What to do: Reproduce word for word the part of the listing that runs from its very first line through the line containing "Click the Location", both ends included.

Data section:
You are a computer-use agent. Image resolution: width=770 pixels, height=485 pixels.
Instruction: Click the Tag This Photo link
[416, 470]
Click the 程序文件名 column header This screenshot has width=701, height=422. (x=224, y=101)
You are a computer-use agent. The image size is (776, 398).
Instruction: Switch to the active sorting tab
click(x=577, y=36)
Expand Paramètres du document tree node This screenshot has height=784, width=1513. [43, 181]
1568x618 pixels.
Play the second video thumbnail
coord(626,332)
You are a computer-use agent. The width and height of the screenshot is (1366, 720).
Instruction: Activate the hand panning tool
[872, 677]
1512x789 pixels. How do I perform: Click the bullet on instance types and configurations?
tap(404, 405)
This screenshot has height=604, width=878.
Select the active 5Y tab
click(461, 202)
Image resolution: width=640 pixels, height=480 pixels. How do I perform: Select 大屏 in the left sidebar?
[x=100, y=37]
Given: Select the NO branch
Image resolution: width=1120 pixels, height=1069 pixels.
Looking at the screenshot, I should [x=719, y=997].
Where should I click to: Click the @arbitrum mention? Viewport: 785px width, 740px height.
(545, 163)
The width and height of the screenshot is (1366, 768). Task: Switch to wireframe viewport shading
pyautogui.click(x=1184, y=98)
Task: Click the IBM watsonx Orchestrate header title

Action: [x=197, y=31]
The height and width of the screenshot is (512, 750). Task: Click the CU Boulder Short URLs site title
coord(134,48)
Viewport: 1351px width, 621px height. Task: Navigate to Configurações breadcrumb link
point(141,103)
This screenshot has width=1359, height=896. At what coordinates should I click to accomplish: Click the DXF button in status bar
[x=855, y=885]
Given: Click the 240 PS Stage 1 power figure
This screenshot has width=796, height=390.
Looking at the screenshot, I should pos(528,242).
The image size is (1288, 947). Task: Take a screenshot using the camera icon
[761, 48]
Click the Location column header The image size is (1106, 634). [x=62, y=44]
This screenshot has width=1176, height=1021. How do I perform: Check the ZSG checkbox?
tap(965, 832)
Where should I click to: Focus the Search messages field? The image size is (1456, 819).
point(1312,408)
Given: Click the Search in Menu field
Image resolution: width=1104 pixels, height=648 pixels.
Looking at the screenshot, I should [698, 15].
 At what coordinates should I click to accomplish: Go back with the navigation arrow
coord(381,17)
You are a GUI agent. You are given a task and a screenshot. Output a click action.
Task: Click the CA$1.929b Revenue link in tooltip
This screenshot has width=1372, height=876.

Reply to the task:
You are a computer-use agent. Image resolution: width=770 pixels, height=485 pixels.
Instruction: Click the Tag This Photo link
[416, 470]
Click the 程序文件名 column header This screenshot has width=701, height=422. (x=224, y=101)
You are a computer-use agent. The image size is (776, 398).
Instruction: Switch to the active sorting tab
click(x=577, y=36)
Expand Paramètres du document tree node This screenshot has height=784, width=1513. [43, 181]
1568x618 pixels.
Play the second video thumbnail
coord(626,332)
You are a computer-use agent. The width and height of the screenshot is (1366, 720).
Instruction: Activate the hand panning tool
[872, 677]
1512x789 pixels. How do I perform: Click the bullet on instance types and configurations?
tap(404, 405)
This screenshot has height=604, width=878.
Select the active 5Y tab
click(461, 202)
Image resolution: width=640 pixels, height=480 pixels. How do I perform: Select 大屏 in the left sidebar?
[x=100, y=37]
Given: Select the NO branch
Image resolution: width=1120 pixels, height=1069 pixels.
Looking at the screenshot, I should [x=719, y=997].
Where should I click to: Click the @arbitrum mention? Viewport: 785px width, 740px height.
(545, 163)
The width and height of the screenshot is (1366, 768). Task: Switch to wireframe viewport shading
pyautogui.click(x=1184, y=98)
Task: Click the IBM watsonx Orchestrate header title

Action: [x=197, y=31]
The height and width of the screenshot is (512, 750). Task: Click the CU Boulder Short URLs site title
coord(134,48)
Viewport: 1351px width, 621px height. Task: Navigate to Configurações breadcrumb link
point(141,103)
This screenshot has width=1359, height=896. At what coordinates should I click to accomplish: Click the DXF button in status bar
[x=855, y=885]
Given: Click the 240 PS Stage 1 power figure
This screenshot has width=796, height=390.
Looking at the screenshot, I should pos(528,242).
The image size is (1288, 947). Task: Take a screenshot using the camera icon
[761, 48]
Click the Location column header The image size is (1106, 634). [x=62, y=44]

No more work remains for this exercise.